**Extrait source**.

L’Anru a fêté ses vingt ans d’existence. Quel bilan peut-on en tirer ?

En quelques chiffres, l’Anru a permis d’agir dans 700 quartiers populaires, au bénéfice de plus de 3 millions d’habitants. Depuis 2004, ce sont 230 000 logements construits, 415 000 logements réhabilités ou encore 2 500 équipements publics construits ou restructurés. Au-delà de ce chiffre, l’agence, c’est une méthode, profondément partenariale, qui permet d’accompagner financièrement et techniquement les projets portés par les élus locaux, à destination des habitants des quartiers prioritaires de la politique de la ville. Depuis 20 ans, à l’Anru, dans les collectivités territoriales, les services de l’Etat, chez les bailleurs, s’est construite une réelle expertise en matière de renouvellement urbain.

Où en est-on de la mise en œuvre du NPNRU ?

**Entrées fournies**.

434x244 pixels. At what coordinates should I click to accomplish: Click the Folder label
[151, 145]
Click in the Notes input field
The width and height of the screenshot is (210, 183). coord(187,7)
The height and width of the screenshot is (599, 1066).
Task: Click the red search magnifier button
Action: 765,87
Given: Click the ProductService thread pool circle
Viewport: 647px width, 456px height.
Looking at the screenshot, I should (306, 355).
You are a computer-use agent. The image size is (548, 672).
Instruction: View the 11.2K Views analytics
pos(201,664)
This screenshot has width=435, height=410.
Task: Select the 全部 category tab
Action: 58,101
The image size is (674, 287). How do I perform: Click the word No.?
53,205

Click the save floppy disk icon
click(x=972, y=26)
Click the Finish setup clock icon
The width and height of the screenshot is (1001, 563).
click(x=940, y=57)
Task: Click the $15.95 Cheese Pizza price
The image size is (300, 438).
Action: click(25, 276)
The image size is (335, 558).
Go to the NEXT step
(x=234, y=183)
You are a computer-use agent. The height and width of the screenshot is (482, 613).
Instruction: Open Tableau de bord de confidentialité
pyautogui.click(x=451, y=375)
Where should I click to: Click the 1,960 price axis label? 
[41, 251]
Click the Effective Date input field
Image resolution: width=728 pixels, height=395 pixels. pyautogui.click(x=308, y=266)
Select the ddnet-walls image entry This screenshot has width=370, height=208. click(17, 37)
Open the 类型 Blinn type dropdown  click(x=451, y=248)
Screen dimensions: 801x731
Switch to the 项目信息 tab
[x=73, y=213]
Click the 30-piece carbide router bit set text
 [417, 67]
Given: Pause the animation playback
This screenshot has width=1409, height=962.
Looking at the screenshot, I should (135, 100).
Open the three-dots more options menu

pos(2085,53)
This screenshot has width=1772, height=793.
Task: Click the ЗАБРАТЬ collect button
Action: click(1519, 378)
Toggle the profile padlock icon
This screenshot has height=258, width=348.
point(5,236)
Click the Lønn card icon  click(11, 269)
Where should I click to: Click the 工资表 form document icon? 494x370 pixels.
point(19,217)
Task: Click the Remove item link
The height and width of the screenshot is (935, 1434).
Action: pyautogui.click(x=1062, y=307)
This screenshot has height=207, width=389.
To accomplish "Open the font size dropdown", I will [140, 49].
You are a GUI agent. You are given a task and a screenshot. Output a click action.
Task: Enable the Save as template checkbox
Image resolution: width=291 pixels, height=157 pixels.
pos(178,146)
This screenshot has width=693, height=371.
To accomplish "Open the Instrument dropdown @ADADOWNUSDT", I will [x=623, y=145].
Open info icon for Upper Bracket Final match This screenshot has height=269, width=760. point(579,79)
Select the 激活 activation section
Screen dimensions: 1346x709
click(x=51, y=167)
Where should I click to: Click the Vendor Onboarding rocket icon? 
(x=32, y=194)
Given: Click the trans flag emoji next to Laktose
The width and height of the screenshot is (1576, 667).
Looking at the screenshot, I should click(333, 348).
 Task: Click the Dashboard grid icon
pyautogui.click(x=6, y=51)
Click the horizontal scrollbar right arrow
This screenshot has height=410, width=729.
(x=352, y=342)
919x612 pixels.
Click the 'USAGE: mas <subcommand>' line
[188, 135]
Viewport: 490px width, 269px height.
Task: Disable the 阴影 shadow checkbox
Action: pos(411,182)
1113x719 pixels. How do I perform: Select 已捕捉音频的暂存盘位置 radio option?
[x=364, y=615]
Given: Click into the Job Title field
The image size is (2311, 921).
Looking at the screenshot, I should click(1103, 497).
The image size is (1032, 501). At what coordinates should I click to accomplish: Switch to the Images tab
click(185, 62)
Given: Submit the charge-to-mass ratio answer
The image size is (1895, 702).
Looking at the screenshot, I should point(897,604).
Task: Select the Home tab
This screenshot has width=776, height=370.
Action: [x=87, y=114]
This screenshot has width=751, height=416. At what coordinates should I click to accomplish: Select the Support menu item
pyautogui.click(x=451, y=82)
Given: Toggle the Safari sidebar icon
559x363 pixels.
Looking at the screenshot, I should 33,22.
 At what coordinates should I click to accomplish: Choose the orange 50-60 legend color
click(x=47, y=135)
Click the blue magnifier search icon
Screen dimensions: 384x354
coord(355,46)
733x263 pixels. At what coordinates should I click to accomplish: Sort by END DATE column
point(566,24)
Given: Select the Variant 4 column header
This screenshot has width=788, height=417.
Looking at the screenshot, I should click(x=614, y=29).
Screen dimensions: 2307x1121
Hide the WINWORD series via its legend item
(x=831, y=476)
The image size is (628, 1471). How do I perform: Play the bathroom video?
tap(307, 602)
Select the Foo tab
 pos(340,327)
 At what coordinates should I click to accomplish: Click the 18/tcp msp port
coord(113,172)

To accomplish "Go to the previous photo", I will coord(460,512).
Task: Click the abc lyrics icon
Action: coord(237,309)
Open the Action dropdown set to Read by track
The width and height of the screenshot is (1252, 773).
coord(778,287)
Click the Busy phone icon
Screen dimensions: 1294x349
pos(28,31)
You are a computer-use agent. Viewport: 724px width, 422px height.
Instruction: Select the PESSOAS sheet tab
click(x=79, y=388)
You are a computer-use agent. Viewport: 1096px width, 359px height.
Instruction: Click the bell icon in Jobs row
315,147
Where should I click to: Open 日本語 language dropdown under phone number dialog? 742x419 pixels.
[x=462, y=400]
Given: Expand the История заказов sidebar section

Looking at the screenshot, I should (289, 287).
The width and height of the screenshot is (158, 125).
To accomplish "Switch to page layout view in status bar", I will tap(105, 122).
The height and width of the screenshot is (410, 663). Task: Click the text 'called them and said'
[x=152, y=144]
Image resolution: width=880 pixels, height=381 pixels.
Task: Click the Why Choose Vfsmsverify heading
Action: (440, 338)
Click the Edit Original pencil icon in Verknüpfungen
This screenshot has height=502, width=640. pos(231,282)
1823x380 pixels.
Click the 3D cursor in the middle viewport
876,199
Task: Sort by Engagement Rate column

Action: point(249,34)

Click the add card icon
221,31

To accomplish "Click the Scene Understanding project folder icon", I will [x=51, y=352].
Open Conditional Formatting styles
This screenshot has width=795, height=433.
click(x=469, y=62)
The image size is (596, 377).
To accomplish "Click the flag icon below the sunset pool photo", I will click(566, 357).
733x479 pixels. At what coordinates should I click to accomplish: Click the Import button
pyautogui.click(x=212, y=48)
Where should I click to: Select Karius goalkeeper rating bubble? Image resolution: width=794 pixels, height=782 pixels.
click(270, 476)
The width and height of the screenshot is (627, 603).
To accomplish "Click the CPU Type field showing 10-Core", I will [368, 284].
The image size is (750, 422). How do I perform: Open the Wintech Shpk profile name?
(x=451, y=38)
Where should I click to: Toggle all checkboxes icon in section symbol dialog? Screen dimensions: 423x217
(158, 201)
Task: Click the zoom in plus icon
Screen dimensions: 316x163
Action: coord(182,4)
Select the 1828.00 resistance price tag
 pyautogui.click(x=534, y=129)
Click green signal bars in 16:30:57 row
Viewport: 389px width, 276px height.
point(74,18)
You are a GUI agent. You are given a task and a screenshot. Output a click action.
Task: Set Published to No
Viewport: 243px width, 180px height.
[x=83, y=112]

**Consigne donnée**. Reproduisez l'extrait sur l'Anru dans son intégralité, sans y apporter la moindre modification. Les entrées forment un support distinct, indépendant de l'extrait.

**Corrigé de l'exercice**.
L’Anru a fêté ses vingt ans d’existence. Quel bilan peut-on en tirer ?

En quelques chiffres, l’Anru a permis d’agir dans 700 quartiers populaires, au bénéfice de plus de 3 millions d’habitants. Depuis 2004, ce sont 230 000 logements construits, 415 000 logements réhabilités ou encore 2 500 équipements publics construits ou restructurés. Au-delà de ce chiffre, l’agence, c’est une méthode, profondément partenariale, qui permet d’accompagner financièrement et techniquement les projets portés par les élus locaux, à destination des habitants des quartiers prioritaires de la politique de la ville. Depuis 20 ans, à l’Anru, dans les collectivités territoriales, les services de l’Etat, chez les bailleurs, s’est construite une réelle expertise en matière de renouvellement urbain.

Où en est-on de la mise en œuvre du NPNRU ?